If anyone saw his performance in the 4 games of the finals that the heat won he was absolutley mj like and pretty much every espn basketball analysis agreed including scottie pippen. Wow this guy is gonna have an incredible career.


----------



## Hunter_58346 (May 22, 2003)

I heard he is considering Oklahoma as his state of choice for duck hunting.


----------



## oklahomawatrfwlr (Jan 31, 2005)

Yeah i can tell you don't really know to much about basketball, probably know more about being a smartass


----------



## Hunter_58346 (May 22, 2003)

you are right, and I dont care, but you apparently know more abotu BB than you do about waterfowl :beer:


----------



## Hunter_58346 (May 22, 2003)

and, he is signed to a five year contract worth $45 million. he is entering his third year of his contract. Now he will piss and moan that he can't possibly make it on that paltry salary and want double or be traded. Boy do they have a tough life.


----------



## oklahomawatrfwlr (Jan 31, 2005)

Did i ever mention waterfowl hunting?? Not quite. He is not going to ask to be traded when he has shaq as his team mate. If i remember this coming season will be shaqs 3rd year of his 5 year contract worth 100 million?


----------



## Hunter_58346 (May 22, 2003)

oklahomawatrfwlr

believe what you need


----------



## 870 XPRS (Mar 12, 2003)

kids please.......

Dwayne is a hell of a player and I don't follow the NBA that much because it a bunch of punks Mr. Wade however is probably one of the most respectable players in the league. The guy is incredibly humble and just plays hard, you can't argue with that. There is about 10 players in the league that an average guy like any of us can respect and he is definately one of them. He had an outstanding series and solidified himself as one of the best players in the game right now.
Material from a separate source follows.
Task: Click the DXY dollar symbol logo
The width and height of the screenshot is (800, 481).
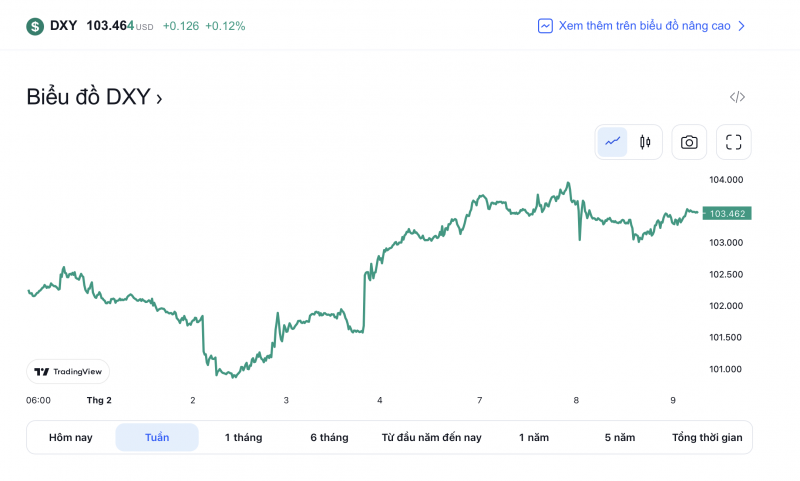Action: pos(35,26)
I don't want to get myself started on the NBA because there is so many things wrong with that league so i'll just stop.

How good is UNC gonna be th is year????? College is where the true players are at.\


----------



## oklahomawatrfwlr (Jan 31, 2005)

UNC will be very good b/c hansbrough or however you spell it is back a long with a heck of a recruiting class.


----------